My summer reading, Oxana Timofeeva, History of Animals, has been immensely enjoyable. There were many highlights, but the most exciting sections were where Oxana excerpts from Andrei Platonov’s work:
Nature is not great, it is not abundant. Or it is so harshly arranged that it has never bestowed its abundance and greatness on anyone. This is a good thing, otherwise — in historical time — all of nature would have been plundered, wasted, eaten up, people would have revelled in it down to its very bones; there would always have been enough appetite. If the physical world had not had its one law — in fact the basic law: that of the dialectic — this would have sufficed for a few people to have destroyed the world completely in a few short centuries More: even without people, nature would have destroyed itself into pieces of its own accord. The dialectic is probably an expression of miserliness, of the daunting harshness of nature’s construction, and it is only thanks to this that the historical formation of humankind became possible…[…]
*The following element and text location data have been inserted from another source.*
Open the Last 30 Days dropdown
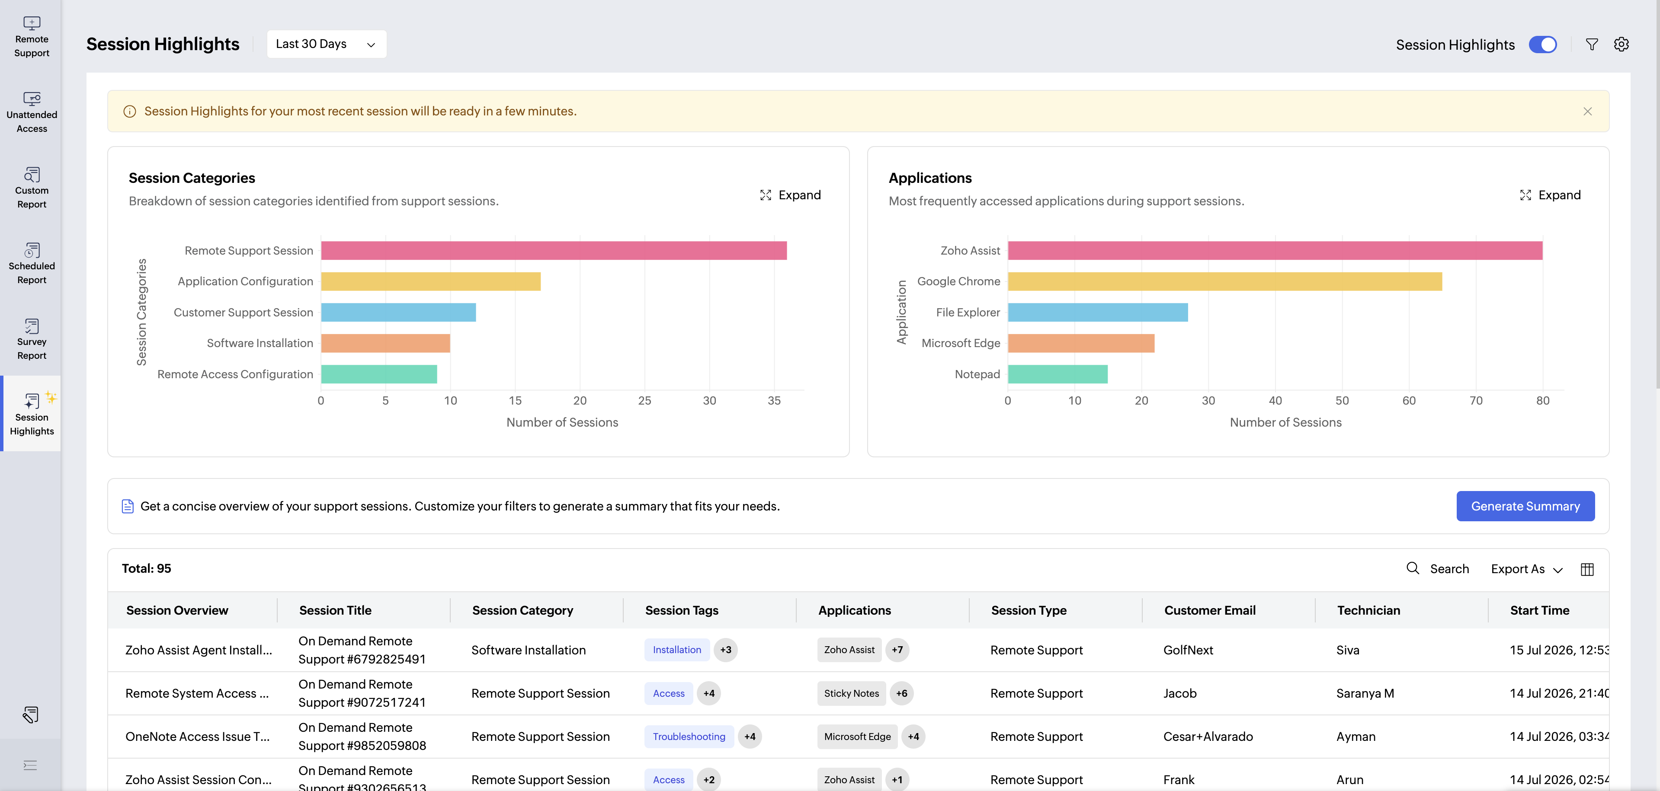The width and height of the screenshot is (1660, 791). 326,44

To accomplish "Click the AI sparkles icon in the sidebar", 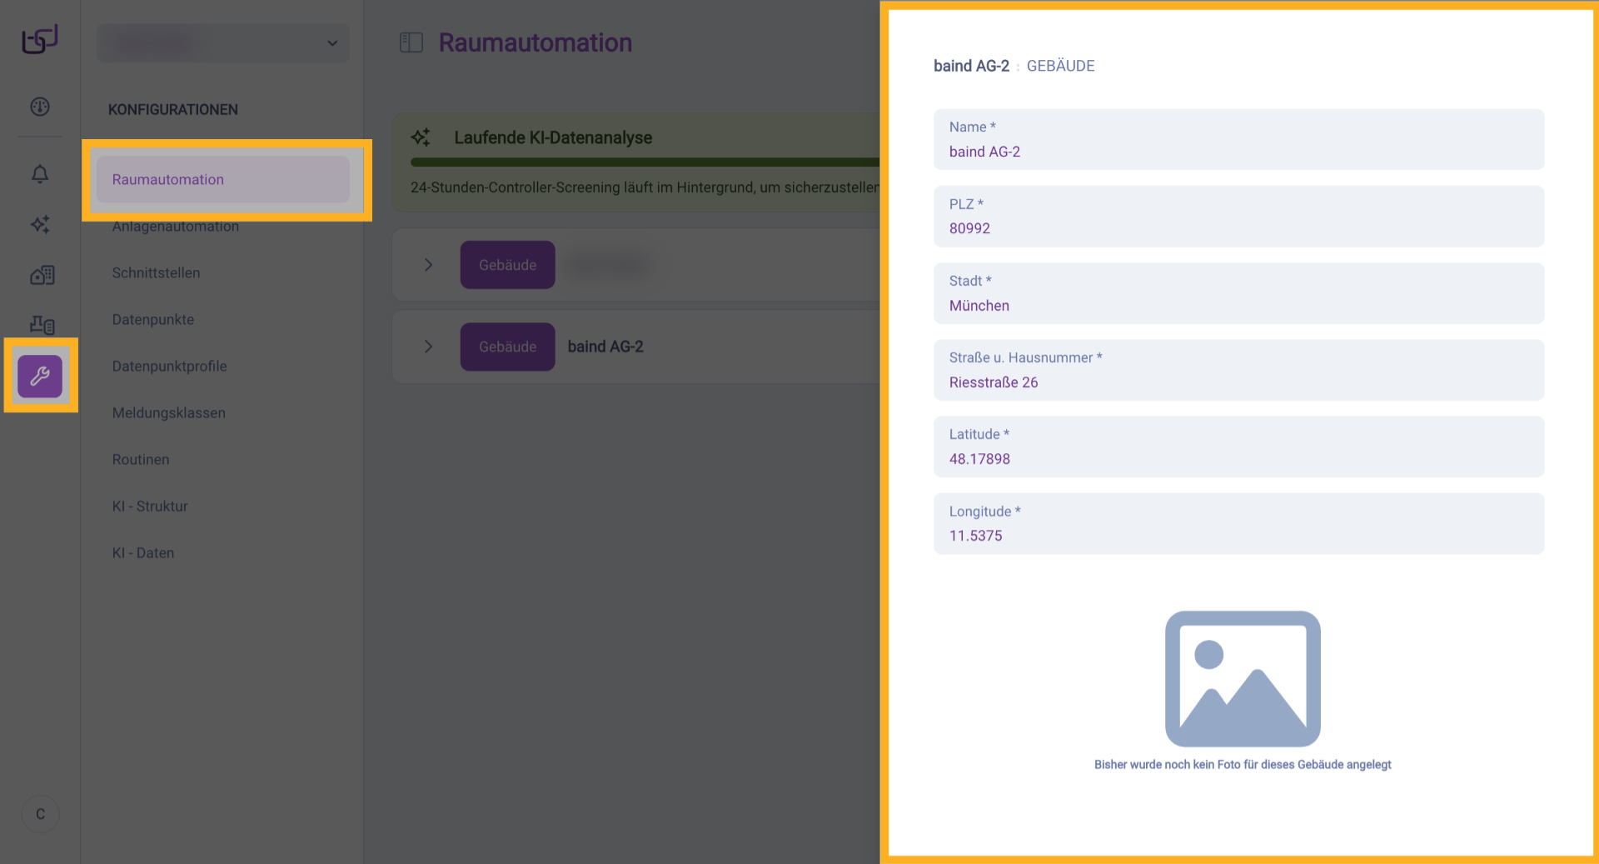I will 39,224.
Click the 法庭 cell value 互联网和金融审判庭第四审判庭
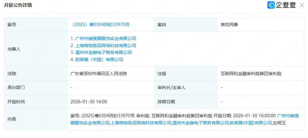Viewport: 308px width, 138px height. pos(251,73)
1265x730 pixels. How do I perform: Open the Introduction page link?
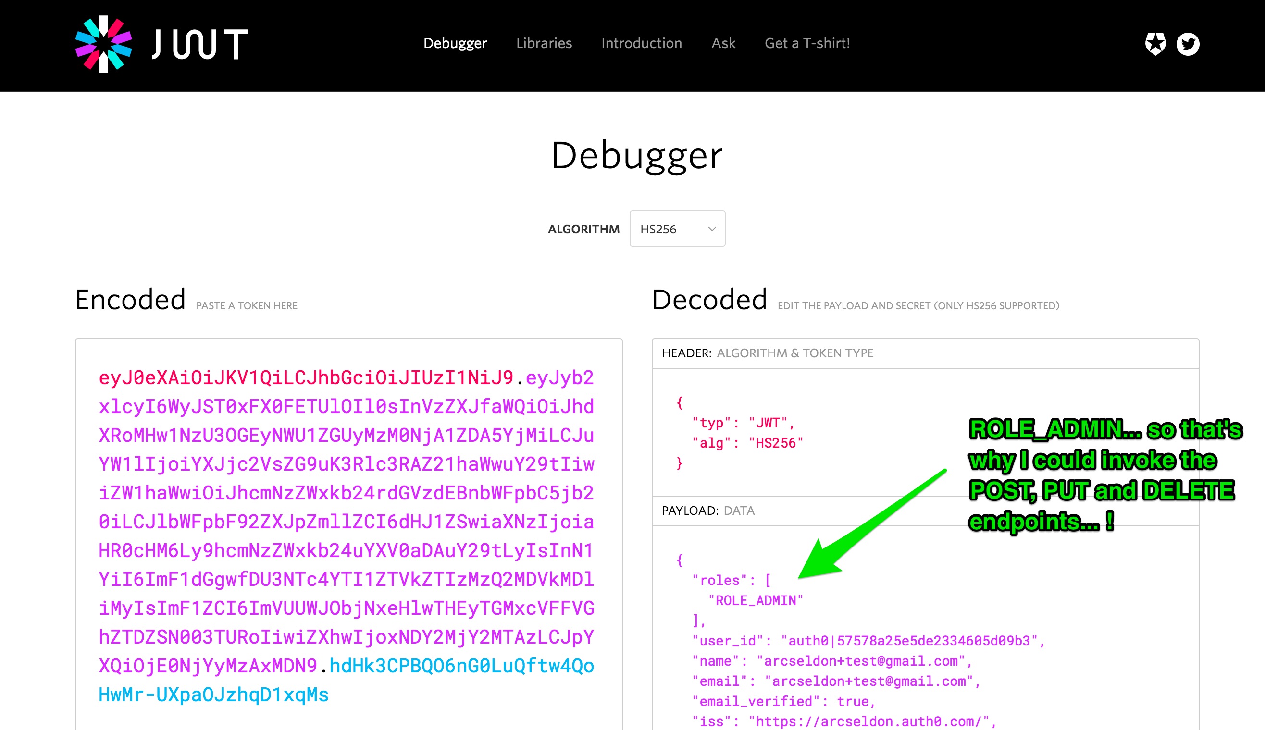pyautogui.click(x=641, y=43)
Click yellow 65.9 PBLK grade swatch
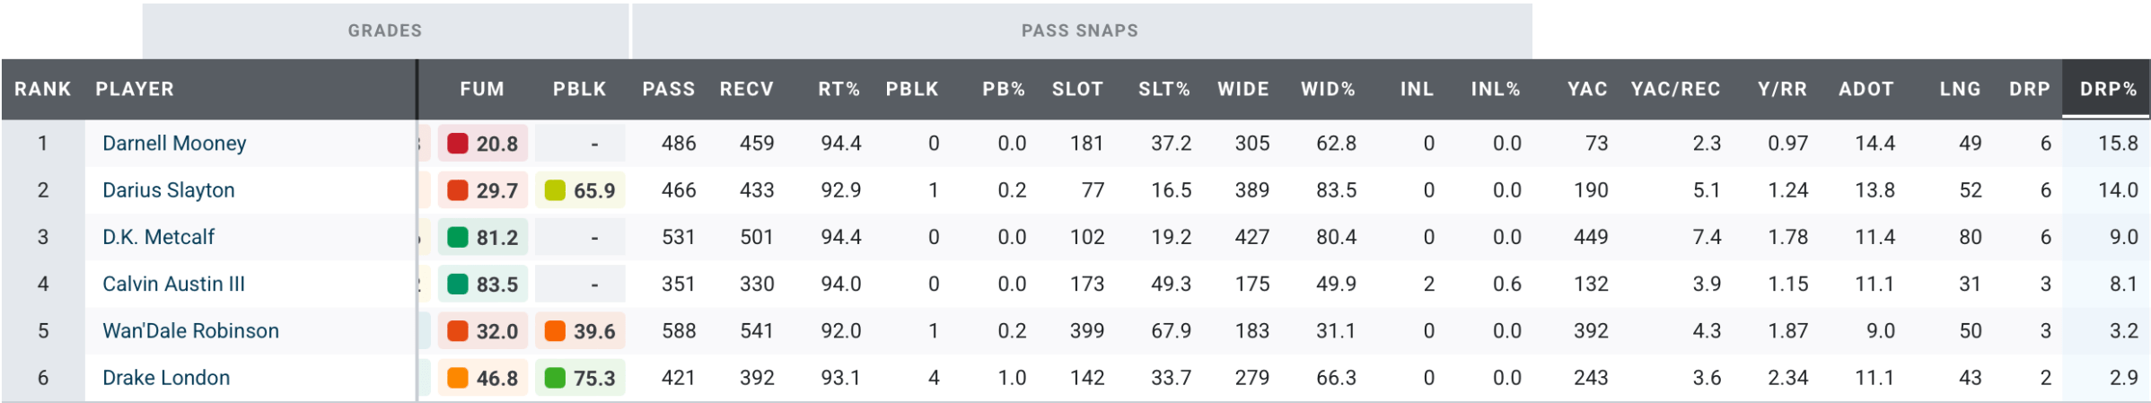 555,190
Of course, it is a tragic picture, because the real historical work is being done not on the whole earth, but in the lesser portion of it, with enormous overloading.
The truth, in my view, lies in the fact that ‘technology […] decides everything’. Technology is the subject of the contemporary historical tragedy, if by technology we understand not only the complex of artificial instruments of production, but also the organisation of society, solidly founded of the technology of production, and even ideology. Ideology, incidentally, is located not in the superstructure, not ‘on high’, but within, in the middle of society’s public sense. To be precise, one needs to include in technology the technician himself – the person – so that one does not obtain a cast-iron understanding of the question. […]
The situation between technology and nature is tragic. The aim of technology: give me a place to stand and I will move the world’. But the construction of nature is such that it does not like to be beaten. […] Nature keeps itself to itself, it can only function by exchanging like for like, or even with something added in its favour, but technology strains to have it the other way around. The external world is protected from us by the dialectic. Therefore, though it seems like a paradox: the dialectic of nature is the greatest resistance to technology and the enemy of humankind. Technology is intended for and works towards the overturning or softening of the dialectic. So far it has only modestly succeeded, and so the world still cannot be kind to us. At the same time, the dialectic alone is our sole instructor and resource against an early, senseless demise in childish enjoyment. Just as it was the force that created all technology.’
— Oxana Timofeeva, History of Animals, Maastricht: Jan van Eyck, undated, pp.145-146 (quoting Andrei Platonov, Soul and Other Stories, p.28)
Though Oxana discusses Platonov’s less well-known work, Chevengur, the following passage is not quoted in her book. Nonetheless it’s highly pertinent to her account of Platonov’s inhuman communism, in which both animals and humans long for sensual emancipation from the cruelty of the ‘state’, ‘work’ and the ‘state of nature’.
Zakhar Pavlovich’s anguish was stronger than his awareness of the uselessness of labor and he continued to cut stakes until full nocturnal exhaustion: Without a craft Zakhar Pavlovich’s blood flowed from his hands into his head and he began to think so deeply about everything at once that only gibberish resulted, while ‘in his heart’ arose a saddened fright. Wandering around ‘the sunny yard in the day, he couldn’t overcome his thought that man is descended from the worms. After all, the worm is simply a terrifying pipe which has nothing inside, just empty blackness. Observing the village houses, Zakhar Pavlovich discovered that they closely resembled closed coffins, and he was afraid to sleep in the carpenter’s house. An animal, work capable force, finding no place, was eating Zakhar Pavlovich’s soul. He did not control himself and was tortured by various kinds of feelings which never appeared when he worked.